En contestant auprès de la chambre de céans le constat d'urgence effectué par le Conseil d'Etat, la recourante s'est adressée à une instance incompétente. Ce grief sera dès lors écarté. L'art. 64 al. 2 LPA, imposant la transmission d'office du recours à la juridiction administrative compétente, ne trouve pas application en l'espèce, le Tribunal fédéral n'étant pas une juridiction administrative au sens de l'art. 6 al. 1 LPA.

La recourante s'oppose à ce que l'envoi en possession anticipée soit ordonné.

a.

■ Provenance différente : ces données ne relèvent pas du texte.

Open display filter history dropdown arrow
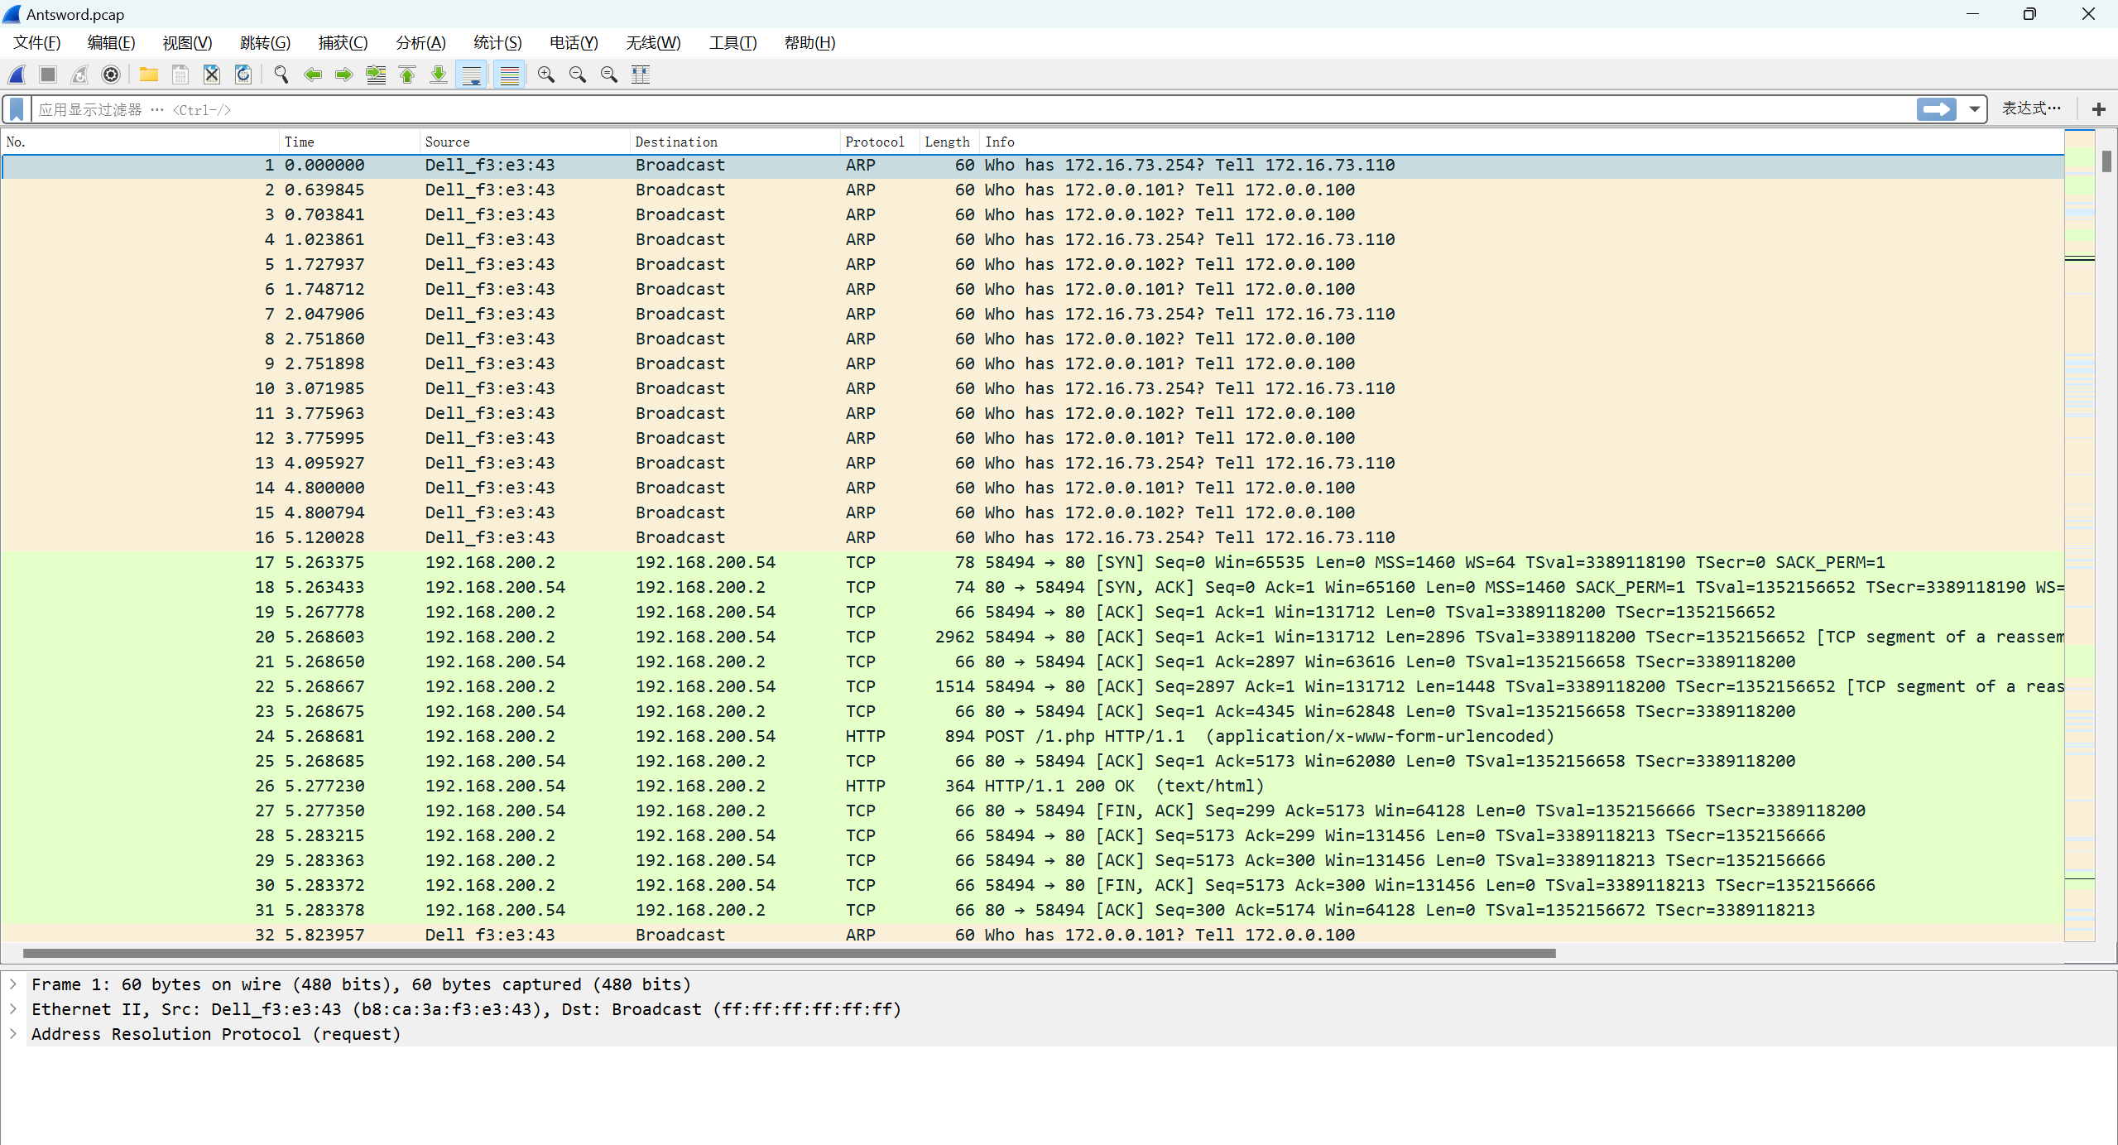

A la requête de l'expropriant, le président du TAPI délivre l'autorisation d'envoi en possession anticipée, après avoir constaté que les conditions suivantes de l'art. 81B sont remplies (art. 81C al. 2 LEx-GE) :

- la loi déclarant d’utilité publique l’expropriation des terrains ou des droits nécessaires à l’exécution du projet est entrée en vigueur (let. a) ;

- le TAPI a procédé aux constatations nécessaires à l’estimation de l’indemnité d’expropriation et à la révision éventuelle de cette estimation par la chambre administrative de la Cour de justice (let. b) ;

- l’expropriant a fourni des sûretés d’un montant convenable garantissant le paiement des indemnités d’expropriation (let. c).

Le TAPI fixe, à la requête de l’expropriant, le montant et la nature des sûretés que celui-ci doit fournir ; si l’équité l’exige, il peut ordonner le versement d’acomptes ou, le cas échéant, de la totalité de l’indemnité d’expropriation arrêtée par le TAPI ou par la chambre administrative (art. 81C al. 1 Lex-GE).

En l'espèce, l'art. 2 de l'arrêté du Conseil d'Etat déclare d'urgence la construction des bâtiments de logements prévus sur les parcelles n° 1775, 2247, 2248 et 3056 et requiert en conséquence du président de la commission, soit désormais au président du TAPI, d'ordonner l'envoi en possession anticipée des droits nécessaires à cette réalisation.

b. Selon l'art. 81C al. 3 LEx-GE, si un recours a été introduit conformément à l’art. 62 let. b [recte : 62 al. 2], c'est-à-dire contre un arrêté d'expropriation du Conseil d'Etat, au moment où la procédure de prise de possession anticipée est ouverte, la chambre administrative, ou le président de celle-ci, prend les décisions prévues à l'art. 81C al. 1 et 2 ; au besoin, la chambre administrative fait elle-même les constatations prévues à l’art. 81B let. a de la loi.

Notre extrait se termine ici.